I am using django as a tool for editing data for a game I'm working on; but I have some pretty deeply-nested relationships, and I'm hitting some problems getting forms to work properly.
The setup:
I have a data structure for nodes in a map. Each map has many nodes; each node has many encounters; each encounter has many individual monster fights.
So the ownership I have set up is this:
Map
|-Node
||-Encounter
|||-Fight
|||-Fight
||-Encounter
|||-fight
|-Node
||-Encounter
|||-Fight
|||-Fight
...and so forth. I have tried setting up nested inline formsets (there are a couple examples online if you search them) and they worked fine to edit each encounter on each node on the map, but as soon as I tried turning the Encounter form into a nested inline formset (so a doubly-nested formset) I can SEE the data when I render the HTML, but when I try to submit the form data, I get a strange error in query.py when validating: line 115 (in version 1.6.0); self._result_cache isn't None, but it IS empty, so self._result_cache[k] is an invalid index.
The question:
I don't even know that I'm going about this the best way.
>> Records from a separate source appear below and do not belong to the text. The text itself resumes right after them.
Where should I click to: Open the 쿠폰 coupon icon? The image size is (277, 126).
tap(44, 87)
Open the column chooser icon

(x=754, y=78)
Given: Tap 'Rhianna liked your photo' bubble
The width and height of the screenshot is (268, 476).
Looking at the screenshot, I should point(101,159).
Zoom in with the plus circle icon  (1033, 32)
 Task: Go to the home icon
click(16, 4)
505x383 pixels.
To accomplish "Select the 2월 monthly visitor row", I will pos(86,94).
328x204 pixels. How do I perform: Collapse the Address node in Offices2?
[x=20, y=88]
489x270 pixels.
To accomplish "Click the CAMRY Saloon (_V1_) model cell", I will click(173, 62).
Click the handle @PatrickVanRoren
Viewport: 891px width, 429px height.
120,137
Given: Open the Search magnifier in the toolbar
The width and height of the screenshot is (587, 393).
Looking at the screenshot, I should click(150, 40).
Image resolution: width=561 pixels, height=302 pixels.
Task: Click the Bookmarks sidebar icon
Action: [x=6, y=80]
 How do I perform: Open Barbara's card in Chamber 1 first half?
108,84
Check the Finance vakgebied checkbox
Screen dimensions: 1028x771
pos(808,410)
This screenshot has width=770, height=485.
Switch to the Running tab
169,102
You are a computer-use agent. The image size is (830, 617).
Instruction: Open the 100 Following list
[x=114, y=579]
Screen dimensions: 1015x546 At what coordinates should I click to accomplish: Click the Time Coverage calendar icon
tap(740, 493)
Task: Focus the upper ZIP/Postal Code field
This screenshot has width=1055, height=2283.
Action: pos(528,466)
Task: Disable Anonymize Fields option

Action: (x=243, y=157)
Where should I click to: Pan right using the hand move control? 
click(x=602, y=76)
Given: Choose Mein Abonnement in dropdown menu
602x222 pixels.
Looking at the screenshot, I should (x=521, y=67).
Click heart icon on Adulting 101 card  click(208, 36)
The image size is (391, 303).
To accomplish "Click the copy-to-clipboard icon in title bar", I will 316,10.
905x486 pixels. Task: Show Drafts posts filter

So if I'm thinking about presenting my data all wrong, I welcome correction. If the means seems appropriate but I must be missing some check or other to ensure that I'm sending useable data.
I want to believe that there's a better way to handle this than hacking together two nested formsets, but I'm new enough at django and web frameworks that I'm not sure what my alternatives are.
I welcome any assistance that you folks can offer. Thank you.
-- Scott
(PS: I erroneously sent a partial message, for which I apologize.)